Like the original ACE study, the Philadelphia ACE Score was found to have a positive correlation with health problems and risky behavior. The one notable exception was cardiovascular disease. However, Dr. Wade indicated that this was likely due to the significantly lower mean age of the Philadelphia study participants (34 years) compared to those in the original study (56 years). After taking the audience through the complexities of brain chemistry and development, gene theory, and epi-genetics, Dr. Wade shared the implications of these findings for those living in conditions of concentrated poverty, the poor, and minorities who may have experienced the trauma of racism, and the potential for lingering impacts of stress and trauma across generations.
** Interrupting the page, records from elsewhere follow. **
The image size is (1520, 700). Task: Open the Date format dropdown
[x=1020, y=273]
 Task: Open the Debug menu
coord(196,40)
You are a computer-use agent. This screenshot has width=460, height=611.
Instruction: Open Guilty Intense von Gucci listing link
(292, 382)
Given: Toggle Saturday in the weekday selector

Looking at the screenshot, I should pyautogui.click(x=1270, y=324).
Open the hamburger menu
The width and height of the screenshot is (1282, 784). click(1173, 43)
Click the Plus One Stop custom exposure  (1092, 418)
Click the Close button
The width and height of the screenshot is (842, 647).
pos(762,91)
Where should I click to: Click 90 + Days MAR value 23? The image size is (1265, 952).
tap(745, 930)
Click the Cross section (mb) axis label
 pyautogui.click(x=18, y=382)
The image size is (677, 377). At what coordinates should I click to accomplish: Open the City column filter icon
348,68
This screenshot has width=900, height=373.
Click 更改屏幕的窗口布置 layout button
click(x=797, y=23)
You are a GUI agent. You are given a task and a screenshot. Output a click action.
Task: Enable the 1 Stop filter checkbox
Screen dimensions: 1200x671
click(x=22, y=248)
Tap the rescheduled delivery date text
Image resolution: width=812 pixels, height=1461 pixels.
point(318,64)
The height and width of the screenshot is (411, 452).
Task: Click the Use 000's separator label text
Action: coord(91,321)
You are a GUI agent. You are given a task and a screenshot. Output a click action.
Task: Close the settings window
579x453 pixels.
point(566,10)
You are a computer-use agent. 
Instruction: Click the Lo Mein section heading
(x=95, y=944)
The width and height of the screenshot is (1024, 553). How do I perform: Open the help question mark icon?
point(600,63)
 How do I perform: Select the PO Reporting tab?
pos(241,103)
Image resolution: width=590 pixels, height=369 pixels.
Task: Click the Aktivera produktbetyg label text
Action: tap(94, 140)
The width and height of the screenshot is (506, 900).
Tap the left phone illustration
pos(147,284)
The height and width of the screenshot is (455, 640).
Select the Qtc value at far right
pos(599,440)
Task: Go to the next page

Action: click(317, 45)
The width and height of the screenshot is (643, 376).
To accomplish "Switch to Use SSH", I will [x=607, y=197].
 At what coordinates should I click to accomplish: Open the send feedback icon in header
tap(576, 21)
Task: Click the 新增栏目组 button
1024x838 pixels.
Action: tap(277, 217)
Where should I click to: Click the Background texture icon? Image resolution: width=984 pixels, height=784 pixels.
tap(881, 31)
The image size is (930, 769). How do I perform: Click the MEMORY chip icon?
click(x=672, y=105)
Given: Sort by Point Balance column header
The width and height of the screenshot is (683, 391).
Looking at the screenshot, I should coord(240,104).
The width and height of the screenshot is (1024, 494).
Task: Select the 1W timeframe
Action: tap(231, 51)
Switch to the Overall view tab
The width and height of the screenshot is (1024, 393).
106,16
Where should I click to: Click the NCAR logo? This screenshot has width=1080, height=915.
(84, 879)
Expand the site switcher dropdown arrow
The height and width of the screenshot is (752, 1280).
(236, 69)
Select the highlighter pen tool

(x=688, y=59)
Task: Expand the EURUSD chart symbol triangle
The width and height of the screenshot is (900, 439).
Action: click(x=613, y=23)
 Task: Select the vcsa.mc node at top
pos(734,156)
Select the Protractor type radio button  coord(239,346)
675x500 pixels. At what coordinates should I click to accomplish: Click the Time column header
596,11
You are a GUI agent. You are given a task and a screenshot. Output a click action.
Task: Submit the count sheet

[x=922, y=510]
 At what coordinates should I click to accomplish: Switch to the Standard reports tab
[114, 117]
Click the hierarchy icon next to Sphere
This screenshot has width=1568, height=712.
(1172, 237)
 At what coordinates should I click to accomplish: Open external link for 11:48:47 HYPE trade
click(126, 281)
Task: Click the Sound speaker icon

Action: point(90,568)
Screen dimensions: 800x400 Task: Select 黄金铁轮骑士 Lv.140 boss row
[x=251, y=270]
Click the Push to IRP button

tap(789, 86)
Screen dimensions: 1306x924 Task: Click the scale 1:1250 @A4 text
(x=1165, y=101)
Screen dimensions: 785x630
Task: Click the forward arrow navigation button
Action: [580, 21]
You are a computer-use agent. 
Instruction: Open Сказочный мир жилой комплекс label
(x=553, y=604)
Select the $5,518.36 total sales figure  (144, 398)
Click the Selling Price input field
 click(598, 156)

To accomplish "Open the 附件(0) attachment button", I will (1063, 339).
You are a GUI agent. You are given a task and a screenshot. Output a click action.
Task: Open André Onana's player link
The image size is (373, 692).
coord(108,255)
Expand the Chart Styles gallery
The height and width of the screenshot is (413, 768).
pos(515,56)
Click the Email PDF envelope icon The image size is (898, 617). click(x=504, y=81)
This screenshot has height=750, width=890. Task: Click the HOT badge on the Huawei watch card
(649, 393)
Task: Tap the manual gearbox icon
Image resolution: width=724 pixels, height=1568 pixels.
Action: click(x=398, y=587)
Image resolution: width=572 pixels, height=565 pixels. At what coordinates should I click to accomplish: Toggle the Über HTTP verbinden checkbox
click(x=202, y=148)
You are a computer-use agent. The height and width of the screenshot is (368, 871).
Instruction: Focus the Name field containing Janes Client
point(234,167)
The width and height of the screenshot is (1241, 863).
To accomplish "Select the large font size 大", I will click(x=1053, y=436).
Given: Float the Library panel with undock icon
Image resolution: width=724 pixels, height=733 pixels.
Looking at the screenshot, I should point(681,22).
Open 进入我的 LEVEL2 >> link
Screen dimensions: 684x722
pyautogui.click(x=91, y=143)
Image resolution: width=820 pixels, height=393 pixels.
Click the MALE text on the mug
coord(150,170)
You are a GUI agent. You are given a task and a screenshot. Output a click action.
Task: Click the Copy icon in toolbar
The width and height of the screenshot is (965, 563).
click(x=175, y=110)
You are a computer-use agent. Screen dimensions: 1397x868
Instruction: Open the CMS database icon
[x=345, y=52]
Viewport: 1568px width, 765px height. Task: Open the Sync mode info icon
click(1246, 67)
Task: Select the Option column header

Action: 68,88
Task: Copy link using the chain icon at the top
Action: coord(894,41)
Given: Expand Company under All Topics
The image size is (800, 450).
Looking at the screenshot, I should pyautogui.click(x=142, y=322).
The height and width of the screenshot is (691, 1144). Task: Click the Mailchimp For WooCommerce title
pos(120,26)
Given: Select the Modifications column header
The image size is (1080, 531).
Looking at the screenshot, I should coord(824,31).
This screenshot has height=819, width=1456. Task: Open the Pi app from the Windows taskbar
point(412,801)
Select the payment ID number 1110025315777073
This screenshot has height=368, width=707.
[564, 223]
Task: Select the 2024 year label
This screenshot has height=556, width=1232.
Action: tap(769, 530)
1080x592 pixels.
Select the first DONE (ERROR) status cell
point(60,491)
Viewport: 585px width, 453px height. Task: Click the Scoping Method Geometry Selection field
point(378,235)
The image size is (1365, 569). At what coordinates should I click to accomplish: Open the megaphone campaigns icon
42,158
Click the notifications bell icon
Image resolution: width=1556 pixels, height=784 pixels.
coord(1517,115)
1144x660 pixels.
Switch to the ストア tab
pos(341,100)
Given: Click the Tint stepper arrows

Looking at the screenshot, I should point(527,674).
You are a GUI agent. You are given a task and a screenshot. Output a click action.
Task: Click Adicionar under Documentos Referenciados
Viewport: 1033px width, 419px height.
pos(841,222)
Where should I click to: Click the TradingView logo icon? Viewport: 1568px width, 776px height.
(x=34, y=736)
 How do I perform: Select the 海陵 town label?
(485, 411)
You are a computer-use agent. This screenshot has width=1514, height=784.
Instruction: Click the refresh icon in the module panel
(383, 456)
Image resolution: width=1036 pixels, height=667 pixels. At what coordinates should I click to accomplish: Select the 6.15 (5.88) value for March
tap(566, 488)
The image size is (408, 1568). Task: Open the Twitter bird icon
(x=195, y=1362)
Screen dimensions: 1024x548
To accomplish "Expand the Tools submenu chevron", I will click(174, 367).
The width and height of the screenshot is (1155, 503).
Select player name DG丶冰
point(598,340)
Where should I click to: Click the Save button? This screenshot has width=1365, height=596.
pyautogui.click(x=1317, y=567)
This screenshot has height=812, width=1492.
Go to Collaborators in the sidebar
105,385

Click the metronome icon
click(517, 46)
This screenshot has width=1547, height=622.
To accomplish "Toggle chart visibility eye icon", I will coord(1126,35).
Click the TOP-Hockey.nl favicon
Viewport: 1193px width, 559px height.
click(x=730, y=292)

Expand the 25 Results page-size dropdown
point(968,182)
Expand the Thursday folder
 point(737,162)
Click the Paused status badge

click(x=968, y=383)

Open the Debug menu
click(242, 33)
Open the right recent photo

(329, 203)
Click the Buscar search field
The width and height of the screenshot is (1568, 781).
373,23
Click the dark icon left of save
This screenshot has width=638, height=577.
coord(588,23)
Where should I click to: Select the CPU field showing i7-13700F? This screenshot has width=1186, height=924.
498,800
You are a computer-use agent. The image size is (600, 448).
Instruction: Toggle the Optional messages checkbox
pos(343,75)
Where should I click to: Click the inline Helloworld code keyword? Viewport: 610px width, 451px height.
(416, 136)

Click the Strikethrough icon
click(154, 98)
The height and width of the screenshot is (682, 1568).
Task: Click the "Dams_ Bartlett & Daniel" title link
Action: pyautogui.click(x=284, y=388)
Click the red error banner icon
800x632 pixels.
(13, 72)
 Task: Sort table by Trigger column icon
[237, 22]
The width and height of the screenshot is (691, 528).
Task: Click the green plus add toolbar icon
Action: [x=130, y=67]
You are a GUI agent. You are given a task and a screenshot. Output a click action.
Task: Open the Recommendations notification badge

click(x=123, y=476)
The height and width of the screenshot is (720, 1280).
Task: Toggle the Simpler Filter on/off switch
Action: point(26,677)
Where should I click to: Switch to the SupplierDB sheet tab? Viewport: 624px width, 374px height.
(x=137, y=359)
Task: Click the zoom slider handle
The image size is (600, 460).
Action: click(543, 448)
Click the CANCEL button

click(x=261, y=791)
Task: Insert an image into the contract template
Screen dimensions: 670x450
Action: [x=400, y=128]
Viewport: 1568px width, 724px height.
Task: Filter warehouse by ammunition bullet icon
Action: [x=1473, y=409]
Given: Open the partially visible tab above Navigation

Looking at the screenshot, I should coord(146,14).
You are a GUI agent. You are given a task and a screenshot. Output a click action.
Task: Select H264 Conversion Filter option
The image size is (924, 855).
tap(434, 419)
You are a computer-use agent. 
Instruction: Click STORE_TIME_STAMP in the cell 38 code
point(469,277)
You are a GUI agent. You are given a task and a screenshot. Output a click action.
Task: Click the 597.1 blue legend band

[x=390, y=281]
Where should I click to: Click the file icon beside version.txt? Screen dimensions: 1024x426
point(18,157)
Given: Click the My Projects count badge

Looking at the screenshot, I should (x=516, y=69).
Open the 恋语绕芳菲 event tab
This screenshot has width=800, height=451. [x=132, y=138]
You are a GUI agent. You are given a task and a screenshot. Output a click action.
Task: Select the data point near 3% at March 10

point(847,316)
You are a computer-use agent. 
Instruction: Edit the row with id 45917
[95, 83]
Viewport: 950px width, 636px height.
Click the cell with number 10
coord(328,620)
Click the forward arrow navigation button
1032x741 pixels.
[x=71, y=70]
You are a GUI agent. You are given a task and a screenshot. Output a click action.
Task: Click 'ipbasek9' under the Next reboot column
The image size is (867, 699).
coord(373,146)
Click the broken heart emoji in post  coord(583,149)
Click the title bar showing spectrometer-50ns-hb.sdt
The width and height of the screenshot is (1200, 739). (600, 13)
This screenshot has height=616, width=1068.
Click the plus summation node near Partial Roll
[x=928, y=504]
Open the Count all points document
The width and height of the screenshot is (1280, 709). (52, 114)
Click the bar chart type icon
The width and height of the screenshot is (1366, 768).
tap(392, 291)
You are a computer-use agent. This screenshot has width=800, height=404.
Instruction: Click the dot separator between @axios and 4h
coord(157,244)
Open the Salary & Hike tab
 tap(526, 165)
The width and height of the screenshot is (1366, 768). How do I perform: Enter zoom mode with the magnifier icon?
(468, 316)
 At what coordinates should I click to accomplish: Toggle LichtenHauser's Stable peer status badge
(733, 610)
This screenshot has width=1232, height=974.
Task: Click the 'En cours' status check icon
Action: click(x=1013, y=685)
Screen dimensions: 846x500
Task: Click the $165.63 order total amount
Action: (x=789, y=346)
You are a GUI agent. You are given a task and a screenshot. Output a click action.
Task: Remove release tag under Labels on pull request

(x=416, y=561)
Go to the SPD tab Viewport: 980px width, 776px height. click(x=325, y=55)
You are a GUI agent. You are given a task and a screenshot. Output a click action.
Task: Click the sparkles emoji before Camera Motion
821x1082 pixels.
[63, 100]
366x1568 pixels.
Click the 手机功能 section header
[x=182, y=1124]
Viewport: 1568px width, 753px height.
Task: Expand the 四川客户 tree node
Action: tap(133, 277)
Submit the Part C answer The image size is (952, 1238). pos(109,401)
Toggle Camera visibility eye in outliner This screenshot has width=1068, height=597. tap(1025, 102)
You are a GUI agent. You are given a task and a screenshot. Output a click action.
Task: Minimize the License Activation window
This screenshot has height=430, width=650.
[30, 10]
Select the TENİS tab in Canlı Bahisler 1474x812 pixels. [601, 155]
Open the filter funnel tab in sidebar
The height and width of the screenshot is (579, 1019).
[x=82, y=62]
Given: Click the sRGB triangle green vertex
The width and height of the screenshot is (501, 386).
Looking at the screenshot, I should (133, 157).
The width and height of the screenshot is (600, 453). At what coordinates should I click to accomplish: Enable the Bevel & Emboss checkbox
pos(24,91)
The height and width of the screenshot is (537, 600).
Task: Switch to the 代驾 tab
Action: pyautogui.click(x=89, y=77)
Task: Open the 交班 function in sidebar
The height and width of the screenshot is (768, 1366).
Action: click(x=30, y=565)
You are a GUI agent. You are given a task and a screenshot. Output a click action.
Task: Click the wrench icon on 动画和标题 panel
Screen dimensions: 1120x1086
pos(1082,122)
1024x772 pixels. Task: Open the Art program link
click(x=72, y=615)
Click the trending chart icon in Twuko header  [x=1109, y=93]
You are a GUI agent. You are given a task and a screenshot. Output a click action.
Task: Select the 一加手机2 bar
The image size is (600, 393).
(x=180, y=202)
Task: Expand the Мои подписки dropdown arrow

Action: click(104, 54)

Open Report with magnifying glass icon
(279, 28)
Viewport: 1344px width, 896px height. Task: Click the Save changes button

Diane Wagenhals’ presentation began with a brief overview of the Institute for Family Professionals, which provides training to service providers in the trauma informed care approach, and its work with the City’s Department of Human Services, United Way programs (the Healthy Parenting Initiative and Success by 6), and the School District of Philadelphia. Her talk placed the study of trauma in a historical context and offered detailed definitions of trauma and its most common symptoms. She defined trauma in the following terms:
- An overriding emotional event involving deep distress, alarm, fear or terror;
- The event is perceived as inescapable
- The person’s neurological landscape…is suitable for an event to be encoded as a traumatic memory or imprint.
- Unresolved trauma leaves a person vulnerable to triggers, flashbacks, re-enactments, poor self-regulation, inabilities to focus, learn, and reach potentials.
Wagenhals used a device called a “trauma shroud” to illustrate the way in which unresolved trauma forms an invisible barrier that often hinders treatment. The barrier may stem from behavior patterns of hyper-arousal, which can cause traumatized children to get labeled as troublemakers or “difficult.” Without intervention, secondary issues emerge creating a second shroud of hopelessness, shame, powerlessness, chronic anger and hyper-vigilance. She shared findings from several studies showing the social problems, financial cost, and personal harm that can be linked to unresolved trauma.
Wagenhals highlighted several promising interventions, such as Trauma Focused Cognitive Behavioral Therapy (TFCBT); Emotion-Focused Therapy (EFT); the Sanctuary Model (developed by Dr. Sandra Bloom); as well as “somatic approaches,” which involve music therapy, meditation, and rhythmic exercises such as rocking, bouncing, or drumming. She described trauma informed care as a new paradigm that is slowly finding acceptance in the medical establishment, and raised the example of the eventual triumph of germ theory with the discovery of penicillin, after decades of resistance from physicians.
In the round table discussions, the participants were challenged to consider the ways in which living in a state of poverty could lead to experiences of trauma and, conversely, the ways in which unresolved trauma can contribute to chronic poverty. The questions posed and the content of the discussions served to illustrate the potentially critical role that a trauma informed care approach could have in breaking the cycle of poverty.